ここまでの成功を掴めたことについて、テラスカイの佐藤秀哉代表取締役は、「当初からSalesforceは絶対に成功すると確信していた」としているが、実際のところ不確定な要素を多分に含んでいた。結果的にセールスフォース・ドットコム自身のビジネスが成功したことが、大きくプラスに働いたが、そうでなかったとしたら、テラスカイの置かれた状況は違っていたのかもしれない。
ポイントは、10年先を見据えて“賭け”に出られるかどうかだ。佐藤代表取締役は、「ITは、おおよそ10年周期で大きなパラダイムシフトが起こる」と話すように、10数年前の段階で、パブリッククラウドの萌芽を感じ取り、そのなかのSalesforceに全てを賭けて勝負に出たからこそ、テラスカイは成長のチャンスを掴んだのだ。
見方を変えれば、10年後のパラダイムシフトにつながる芽は今、この地球上のどこかに芽吹いている可能性がある。佐藤代表取締役は「成長の阻害要因を考慮する起業家はいても、リスクを恐れながらベンチャービジネスを起こす起業家はいない。成功することだけしか考えていないし、常にアクセル全開で突き進むのみ」と指摘するように、10年後に成功しているSIerは、今の段階でパラダイムシフトを起こす“何か”を掴んでいると考えるべきだろう。
第二、第三の事業の柱をつくる
とはいえ、すでに既存事業で顧客を抱えているSIerにとって、10年後の不確かなパラダイムシフトを見据えて経営リソースを投入するのは、あまりにもハードルが高い。現にテラスカイ自身も株式を上場し、従業員も増えていくなかで、かつてのSalesforceの“一本足打法”のスタイルだけで成長するのは、もはや難しくなっているのも事実。むしろSalesforceで築いてきた顧客基盤や技術体系を軸に、第二、第三の事業の柱をつくっていくフェーズにきている。

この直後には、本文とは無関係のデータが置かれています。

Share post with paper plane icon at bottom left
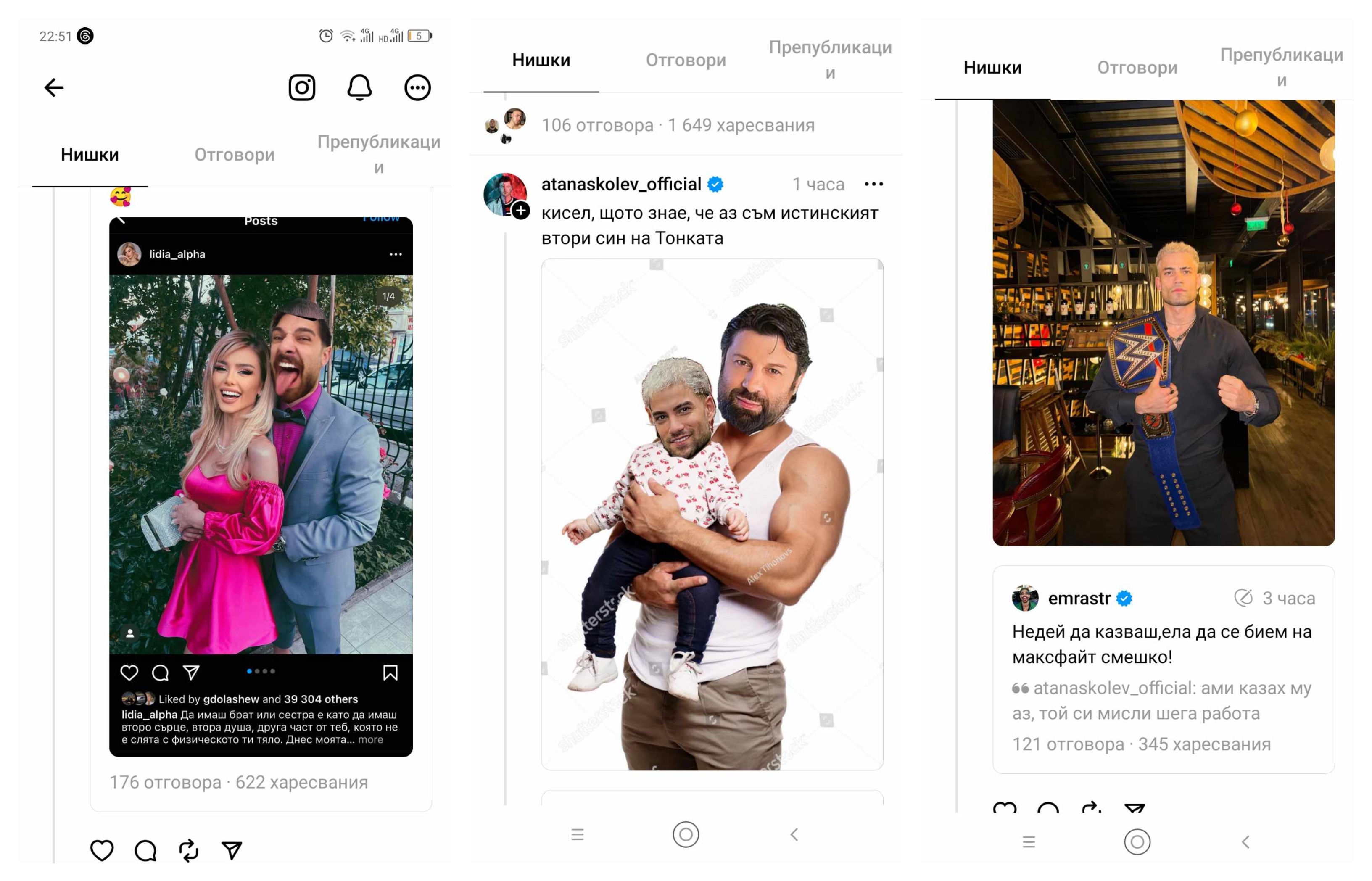Image resolution: width=1372 pixels, height=881 pixels. click(232, 850)
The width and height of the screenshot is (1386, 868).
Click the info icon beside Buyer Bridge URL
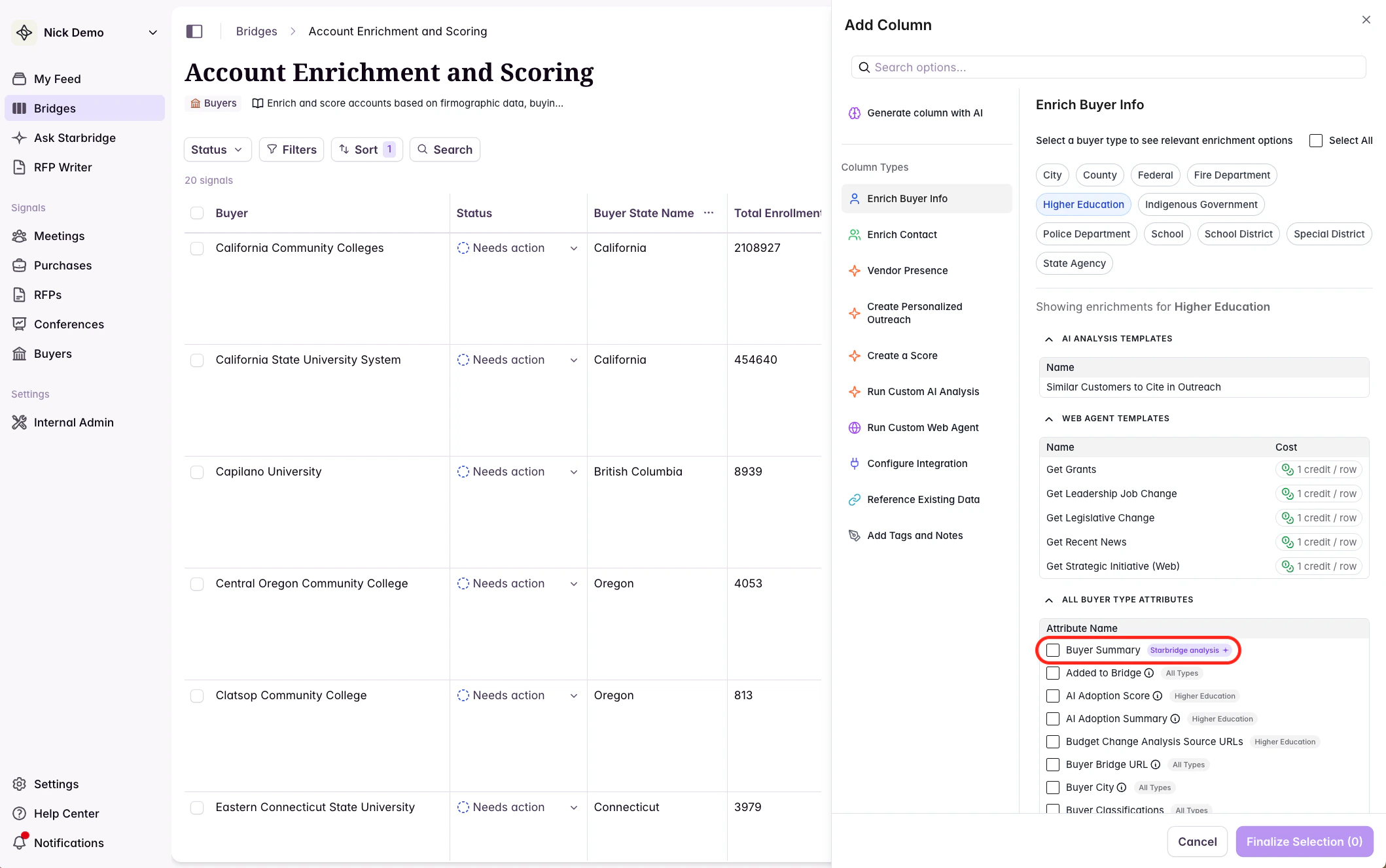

例えば、ビジネスSNS機能などを実装した次世代型コミュニケーション・プラットフォーム「mitoco」は、今年5月にりそな銀行が採用。まずは2000ユーザーで本格運用をスタートさせ、将来的にはグループ会社を含めた2万6000ユーザーでの利用も視野に入れる。
ほかにもAWS(Amazon Web Services)のクラウド型コンタクトセンター・システム「Amazon Connect(アマゾンコネクト)」の品質や操作感を導入前に試用できる「ぴたっとコネクト for AWS」の販売にも力を入れる。
また、ERP(統合基幹業務システム)分野で、SAPが現行製品から「S/4HANA」をはじめとする新しいプラットフォームへと切り替えていくタイミングに合わせて、次期ERPのビジネスの立ち上げにも取り組む。ERPを専業とするSI子会社のBeeX(ビーエックス)を立ち上げ、すでに大企業ユーザーを中心に25社余りの開発実績を積んできた。今年に入って基幹業務に強い大手SIerのTISなどからも一部出資を仰ぎ、従来強みとしてきたフロントエンド系の領域からバックエンド領域への進出も進めている。